While this is an old post, that is still the structure of the paragraph, and while I was checking out the source I wondered why we're trying to demonstrate prevalence using that data mentioned above, and not using this data from the abstract - that's not behind a pay wall.

We now report the presence of MC1R gene sequence variants in humans. These were found in over 80% of individuals with red hair and/or fair skin that tans poorly but in fewer than 20% of individuals with brown or black hair and in less than 4% of those who showed a good tanning response.

Even if those numbers about "freckles but no red hair" are accurate - as I can't read the full study I have no way of knowing - I feel like the information in the article now is trivial (as in non-encyclopedic factoids), and is showing outliers not prevalence.
Is there anyone who has access to the article, that provide more context for the details the article is currently using? Because that context might make these numbers more useful. But if not, I'm inclined to rewrite that section focused on the facts in the excerpt I put above. CleverTitania (talk) 01:46, 1 September 2018 (UTC)[reply]
It's on sci-hub — Preceding unsigned comment added by 124.171.167.171 (talk) 02:30, 1 September 2018 (UTC)[reply]
I removed the actual link to the article posted by 124.171.167.171 as we are not allowed to link to articles there.
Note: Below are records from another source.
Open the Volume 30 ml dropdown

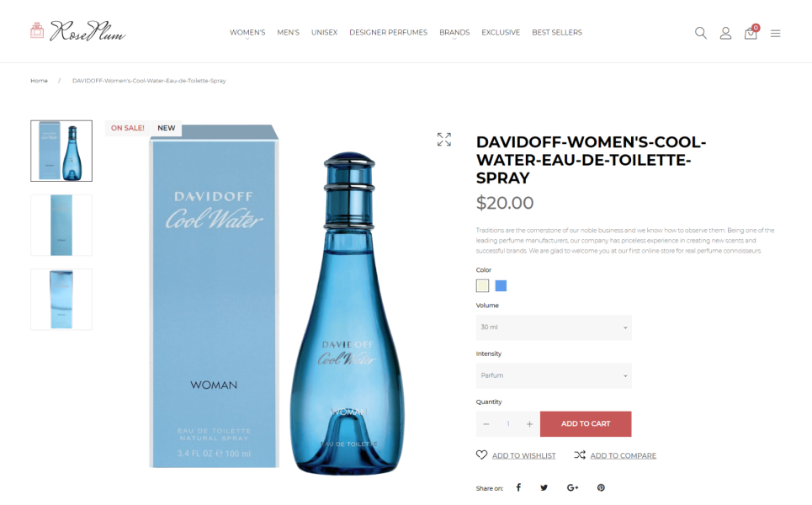click(x=554, y=327)
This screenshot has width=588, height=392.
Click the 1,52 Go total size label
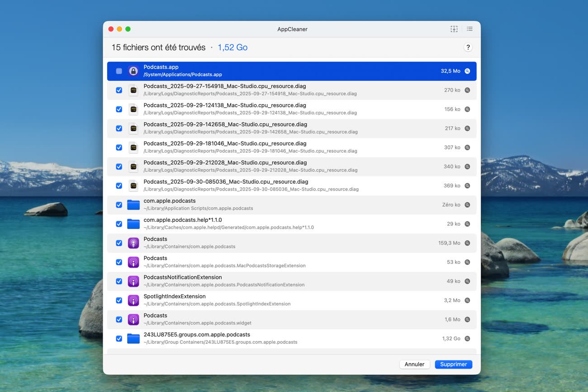(x=232, y=48)
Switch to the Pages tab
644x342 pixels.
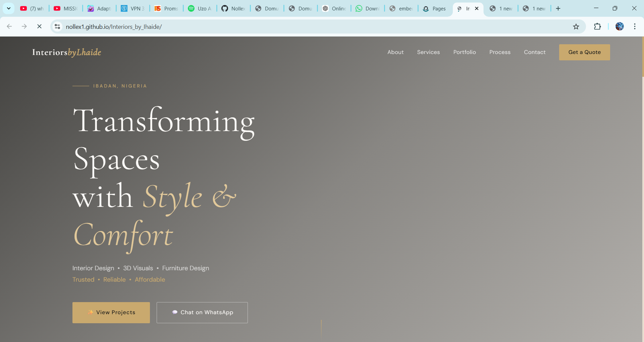(x=435, y=8)
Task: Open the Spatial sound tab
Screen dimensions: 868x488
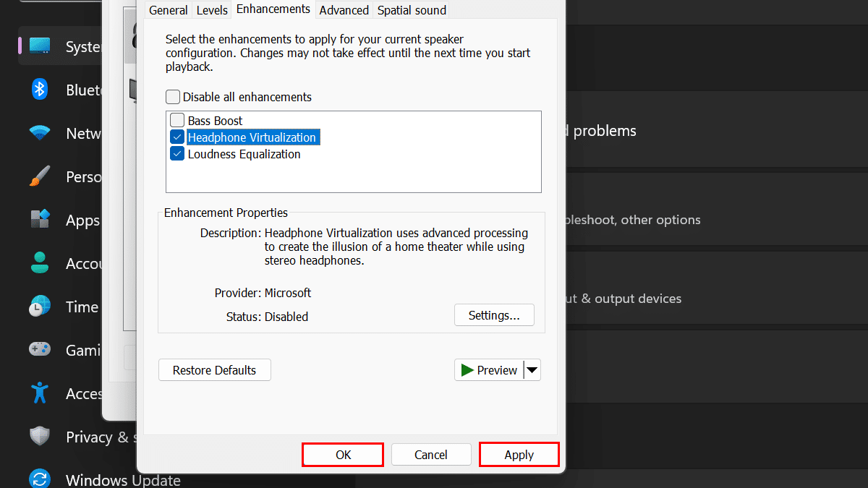Action: point(412,10)
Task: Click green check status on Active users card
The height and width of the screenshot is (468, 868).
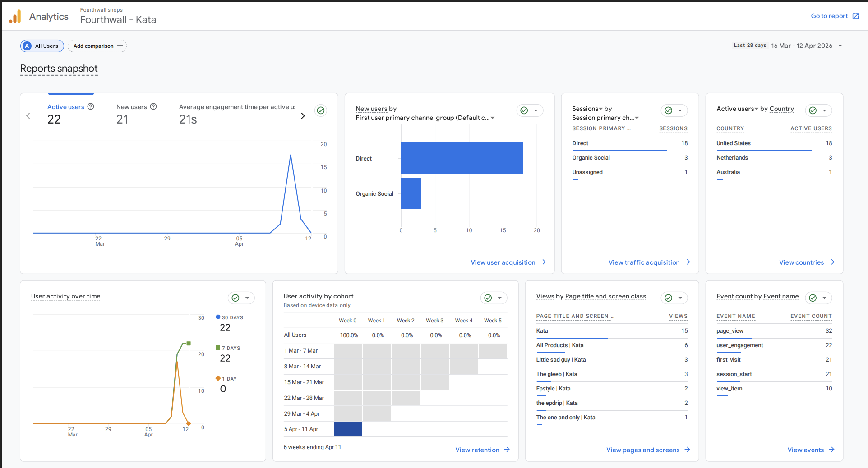Action: (321, 110)
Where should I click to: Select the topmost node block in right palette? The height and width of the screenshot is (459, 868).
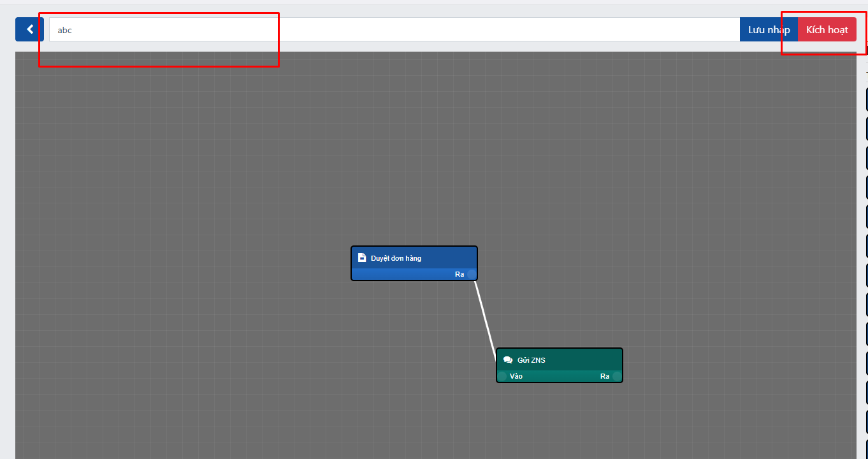point(866,99)
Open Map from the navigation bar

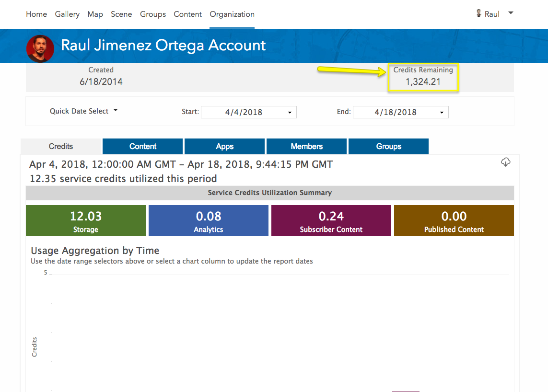[x=95, y=14]
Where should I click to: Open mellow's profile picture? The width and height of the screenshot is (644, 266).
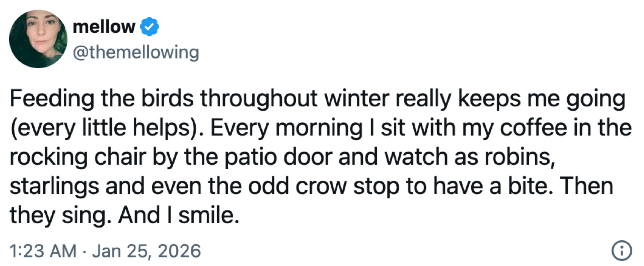[38, 39]
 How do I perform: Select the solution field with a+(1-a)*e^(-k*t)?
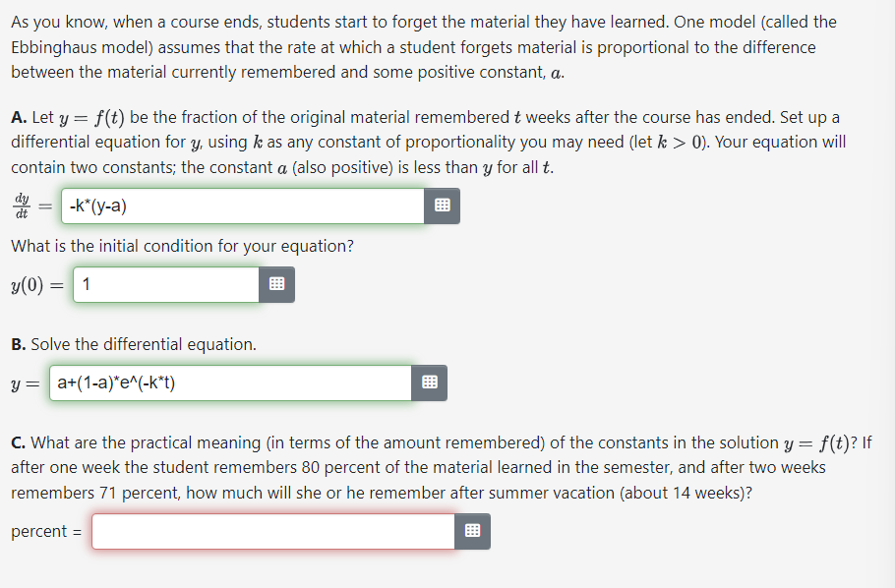coord(231,382)
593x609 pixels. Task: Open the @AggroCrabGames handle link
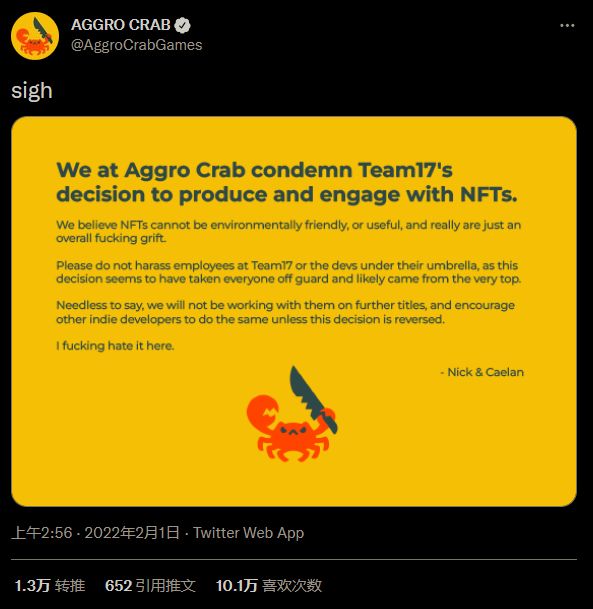coord(137,45)
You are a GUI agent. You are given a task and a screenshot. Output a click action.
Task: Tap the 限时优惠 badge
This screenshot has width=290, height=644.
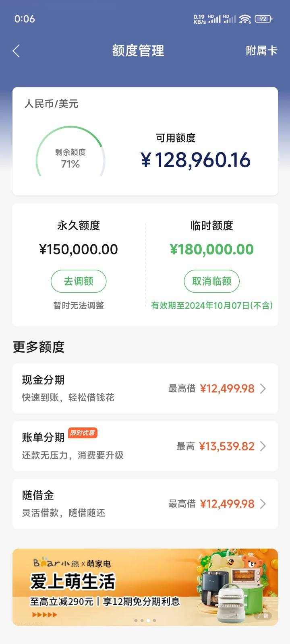[83, 433]
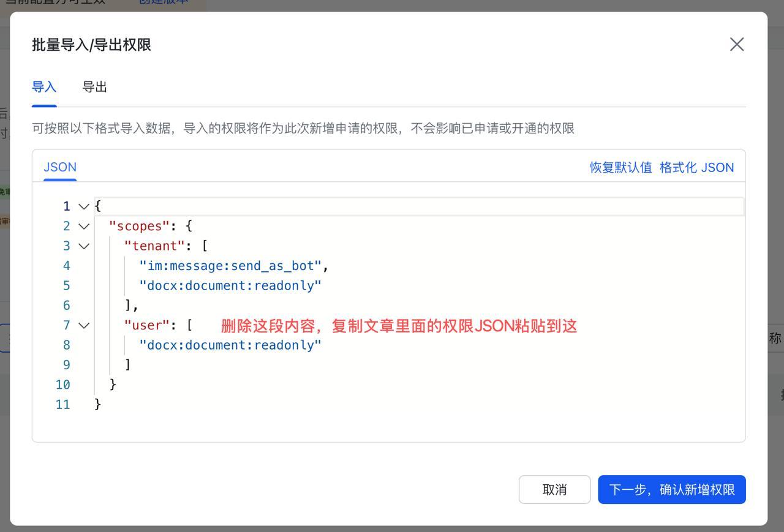Select the 导入 tab

click(x=44, y=87)
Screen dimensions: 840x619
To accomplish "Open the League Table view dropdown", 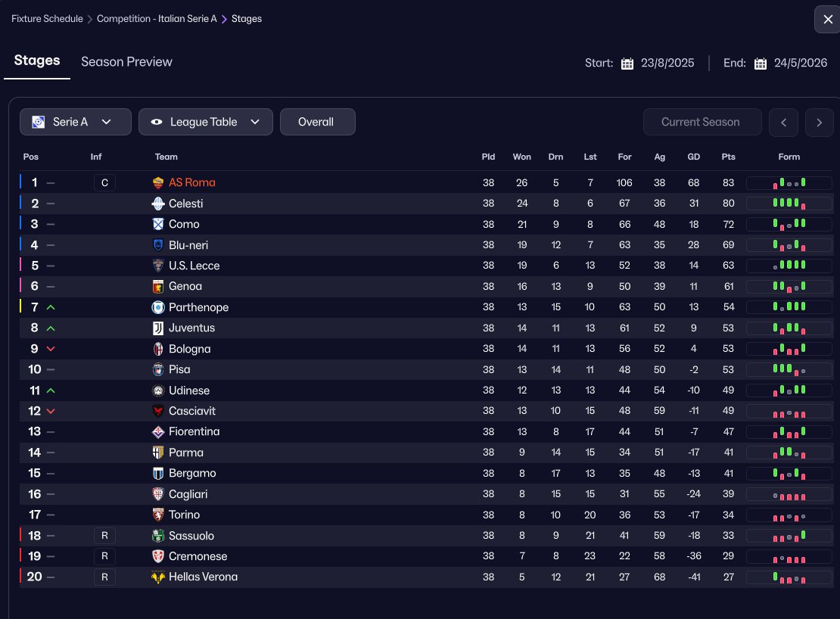I will [x=206, y=122].
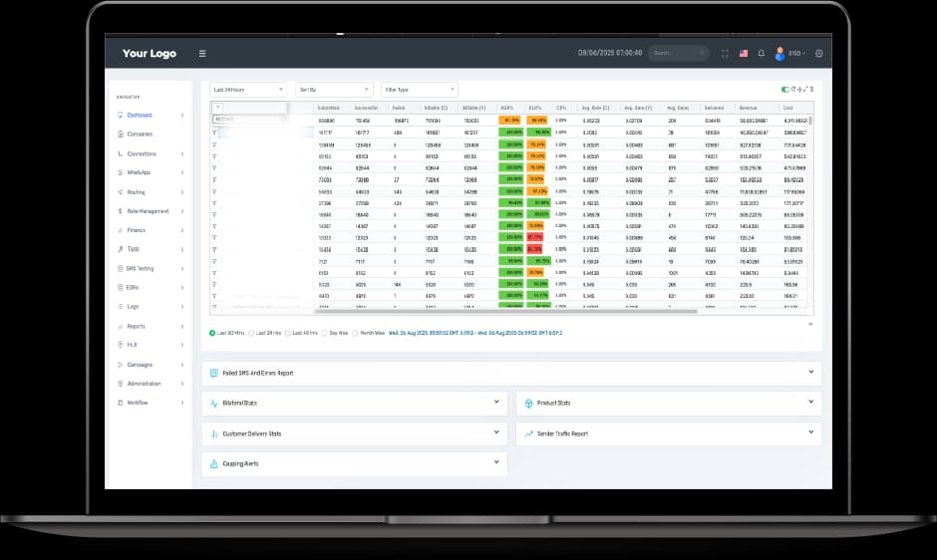Screen dimensions: 937x560
Task: Select the Month Wise radio option
Action: click(x=355, y=333)
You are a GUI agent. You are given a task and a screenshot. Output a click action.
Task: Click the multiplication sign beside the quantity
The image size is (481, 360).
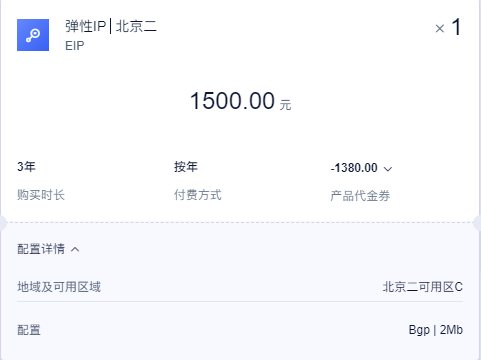440,29
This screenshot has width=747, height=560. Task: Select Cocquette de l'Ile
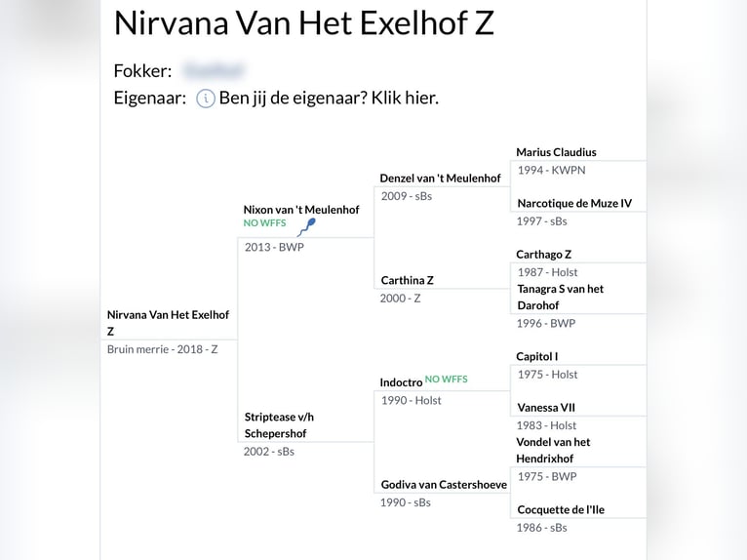[561, 509]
DMacks (talk) 07:10, 14 October 2018 (UTC)[reply]
Am I missing something or is the information in that paragraph not remotely in this study? There is one mention of freckles in passing, and none of the skin types they were studying - which is one of the key data points the entire study is built around - specifically include or exclude freckles. Yes, Type I mentions freckles on the Fitzpatrick_scale Wiki page, but it's not saying only Type I has freckles or is pale. And people with any of the skin types can still have freckles - unless Morgan Freeman is considered to have Type I skin. And even if the person who wrote the paragraph created it from extrapolating information on one of more of the skin types specifically, I can't find any math in the tables or figures given in that study to match the numbers of 85% or 18%. So anyone have any idea why this document is being used as a reference for the data that's currently in the article? CleverTitania (talk) 22:48, 1 September 2018 (UTC)[reply]
According to page history I'm the one who added that ref, to fix a cn for an edit made 2 years earlier by an IP. No idea what I was thinking at the time, but probably mistook the wording on the article and matched it to the "over 80%... fewer then 20%" in the abstract. What we currently have in the article seems pretty silly - reporting the prevalence of the "red hair" gene in people who *don't* have red hair (except perhaps to show it is recessive?). I'm happy for you to rewrite using the info in the ref's abstract. Tobus (talk) 02:27, 2 September 2018 (UTC)[reply]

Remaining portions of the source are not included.